Closed ben-manes closed 2 years ago

ben-manes commented 2 years ago

When reviewing Map's equality contract and the implementations in ConcurrentHashMap and AbstractMap, I am not sure if Guava and Caffeine honor this strictly enough.

The consistency property between invocations requires that the results are the same if there are no modifications to the information used. Therefore, usages should expect that this operation may return misleading results if either map or the data held is modified during the execution of this method. This characteristic allows for comparing the map sizes and assuming stable mappings, as done by AbstractMap-based maps.

The symmetric property requires that the result is the same for all implementations of Map.equals(Object). That is only defined in terms of the stable mappings provided by Map.entrySet(), which is all that ConcurrentHashMap uses in its determination. That leads to the size() optimization forcing that count be consistent with the returned mappings because it may or may not be used by JDK maps.

The cache's define their size() methods as including entries that have expired or been reference collected, but have not yet been removed from the map. An iteration over the map may trigger the removal of these dead entries when skipped over during traversal. To honor both consistency and symmetry the comparison must should only occur after a call to cleanUp() and the absence of concurrent modifications. Currently Guava and Caffeine both inherit the AbstractMap implementation.

A simple solution would be to implicitly call cleanUp() when Cache.asMap().size() is invoked, but would not be needed on Cache.size() as explicitly an estimate. That would resolve the discrepancy between the mappings and count, but change the cost by performing operations under a lock (which Guava may only do partially). That seems like a poor tradeoff, especially since users most often call the Map's size() for an int value rather than the cache interface's long.

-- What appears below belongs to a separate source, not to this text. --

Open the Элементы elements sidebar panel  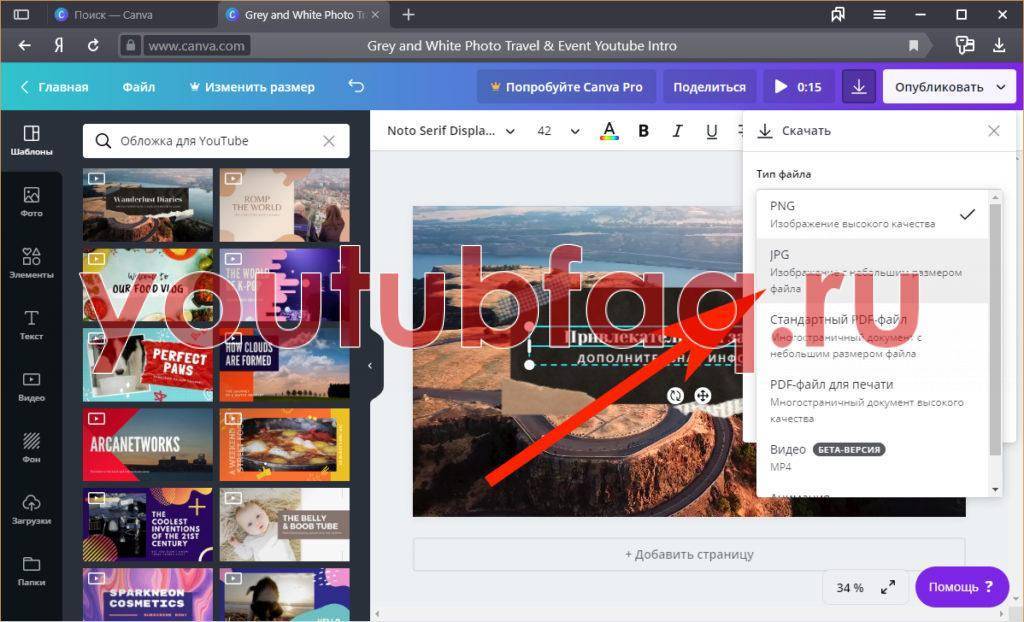click(x=31, y=263)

It would then seem appropriate to make the caveat that users must call cleanUp() themselves prior to calling equals, which is usually the advice we give casually anyway. This may not need to be documented in the interfaces, but probably a worthwhile stated assumption in the implementations rather than glossed over.

What do you think is best?

ben-manes commented 2 years ago

Closing as having documented this in the issue tracker is likely good enough if one had to dig in. After sorting out my thoughts, I migrated Caffeine off of AbstractMap for some minor efficiencies. That now includes an internal JavaDoc that is basically the above to describe the assumptions if using Map.equals.